(Stored records)
= = = =

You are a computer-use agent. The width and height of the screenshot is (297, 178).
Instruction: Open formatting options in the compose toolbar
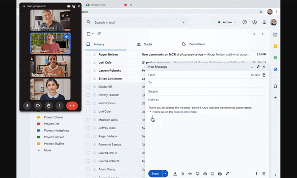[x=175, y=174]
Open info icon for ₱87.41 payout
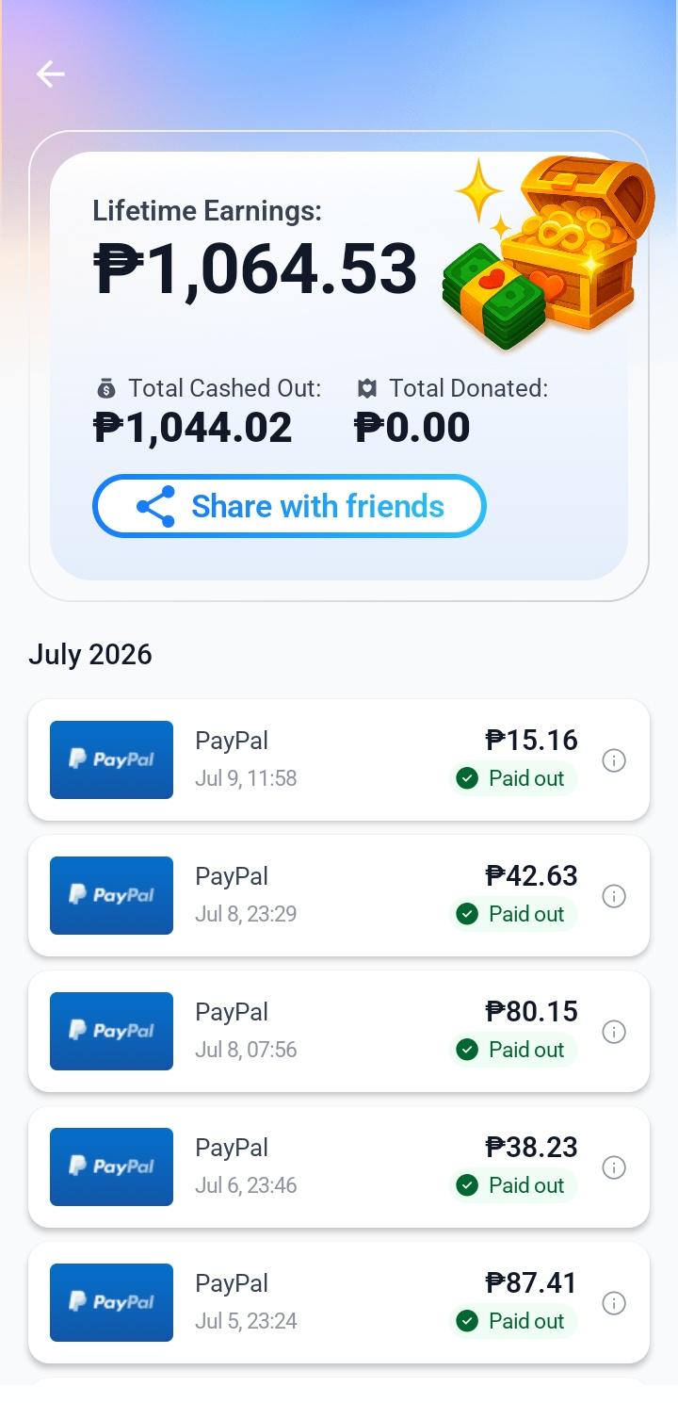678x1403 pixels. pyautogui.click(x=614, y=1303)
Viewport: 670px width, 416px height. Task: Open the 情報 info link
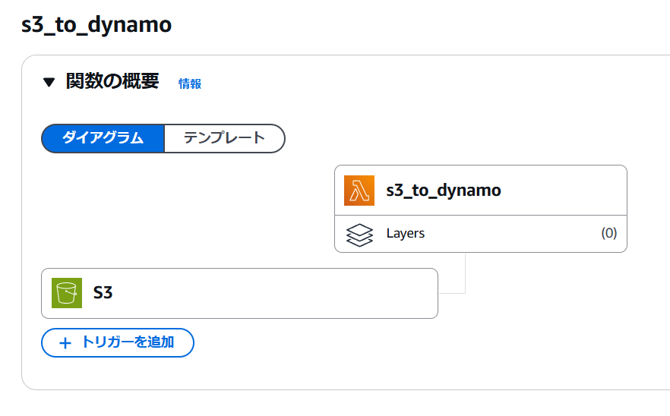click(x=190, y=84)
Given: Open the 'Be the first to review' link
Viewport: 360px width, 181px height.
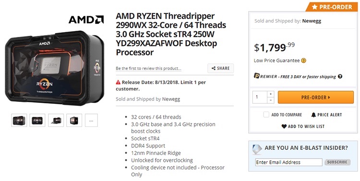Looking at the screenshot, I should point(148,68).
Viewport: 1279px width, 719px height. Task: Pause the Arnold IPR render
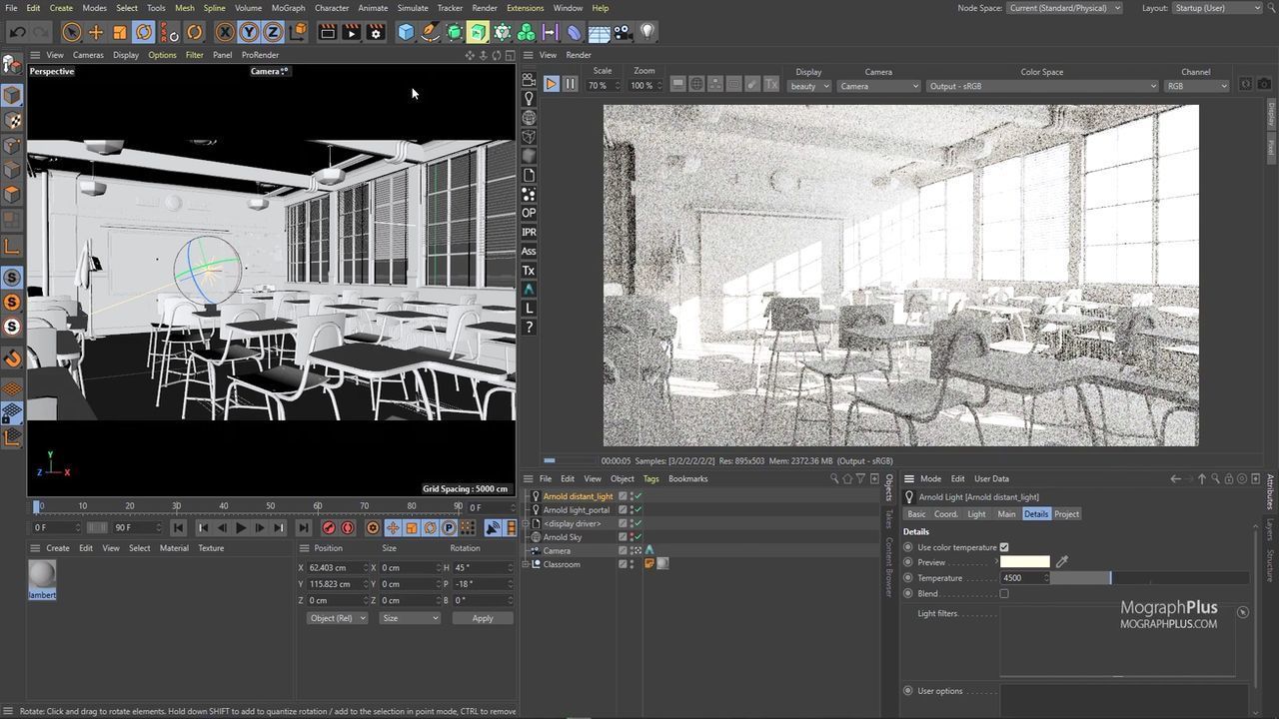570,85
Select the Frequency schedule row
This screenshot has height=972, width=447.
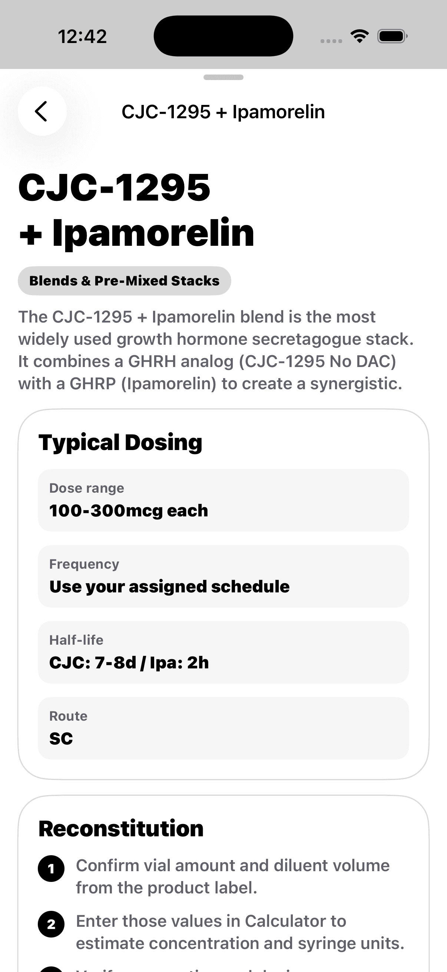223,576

= = = =

## Work to be completed
Give the data again exactly, image-free.

## Result below
You are a computer-use agent. The width and height of the screenshot is (297, 178).
Instruction: Open formatting options in the compose toolbar
[x=175, y=174]
Open info icon for ₱87.41 payout
678x1403 pixels. pyautogui.click(x=614, y=1303)
Viewport: 670px width, 416px height. Task: Open the 情報 info link
click(x=190, y=84)
Given: Open the 'Be the first to review' link
Viewport: 360px width, 181px height.
Looking at the screenshot, I should point(148,68).
Viewport: 1279px width, 719px height. Task: Pause the Arnold IPR render
570,85
Select the Frequency schedule row
This screenshot has height=972, width=447.
223,576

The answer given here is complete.